Culture

Watchlist: ‘Activist leads horseback ride to mobilize Native American voters’

11.13.2024 Kamiah Koch Watchlist

 

By Kamiah Koch

Social media/digital journalist

Leading up to the 2024 election, a lot of news coverage showed endless lines of people waiting to cast their votes. To provide a different perspective, an ABC News clip instead showed a group of Indigenous voters riding their horses to the polls.

Navajo Tribal member Allie Redhorse Young organized 100 voters to ride on horseback to their polling station in Arizona as part of a campaign to mobilize Indigenous voters.

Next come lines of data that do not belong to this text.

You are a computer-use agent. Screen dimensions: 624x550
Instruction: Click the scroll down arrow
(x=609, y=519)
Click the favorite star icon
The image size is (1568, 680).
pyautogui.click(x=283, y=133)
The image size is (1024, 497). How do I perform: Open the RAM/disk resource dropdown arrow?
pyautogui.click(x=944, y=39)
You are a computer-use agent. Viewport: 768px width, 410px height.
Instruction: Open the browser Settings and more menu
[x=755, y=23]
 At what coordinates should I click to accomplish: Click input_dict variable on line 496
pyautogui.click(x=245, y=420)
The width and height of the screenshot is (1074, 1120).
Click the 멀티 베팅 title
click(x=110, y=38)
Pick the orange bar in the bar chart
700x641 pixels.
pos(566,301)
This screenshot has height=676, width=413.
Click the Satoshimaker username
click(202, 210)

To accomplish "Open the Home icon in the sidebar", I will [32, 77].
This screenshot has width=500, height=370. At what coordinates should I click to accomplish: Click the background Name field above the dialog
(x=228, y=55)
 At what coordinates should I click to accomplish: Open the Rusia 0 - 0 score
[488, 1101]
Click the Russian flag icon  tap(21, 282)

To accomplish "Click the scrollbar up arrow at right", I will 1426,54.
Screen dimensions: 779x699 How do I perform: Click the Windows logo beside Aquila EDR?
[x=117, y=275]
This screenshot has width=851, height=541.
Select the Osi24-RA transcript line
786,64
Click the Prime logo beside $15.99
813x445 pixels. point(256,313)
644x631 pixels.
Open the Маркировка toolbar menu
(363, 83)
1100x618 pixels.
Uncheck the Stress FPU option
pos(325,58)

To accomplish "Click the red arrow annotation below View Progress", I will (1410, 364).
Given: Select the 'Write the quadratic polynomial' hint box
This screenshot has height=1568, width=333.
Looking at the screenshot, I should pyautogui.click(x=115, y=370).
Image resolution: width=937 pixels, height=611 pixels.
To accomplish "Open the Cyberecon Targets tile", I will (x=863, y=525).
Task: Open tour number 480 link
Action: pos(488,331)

 “I have always been taught that when we are mounted on the horse, we carry this horse medicine,” she said. “It comes into our spirit, it re-centers us and brings us back into a spiritual balance. That is what I want our people to do here in the Navajo Nation, to be centered, to be grounded and to carry this medicine to the polling location.”

In the interview, Redhorse Young, sitting atop her horse, Lady Knight, emphasized voters to be grounded in their culture as they vote.

To Redhorse Young and others, the “Ride to the Polls” campaign began in 2020 to register new voters in person and online. This election was described as one of the most important rides of her life.

“Tribal sovereignty is at stake in this election,” Redhorse Young said. “We are defending it and making sure our Tribal sovereignty is respected, our lands, our water, our culture and our languages.”

Redhorse Young described the special nation-to-nation relationship between the Tribal governments and the federal government. As citizens of America and their Tribal nations, they are demanding that elected leaders live up to the signed treaty obligations and meet Native peoples’ demands.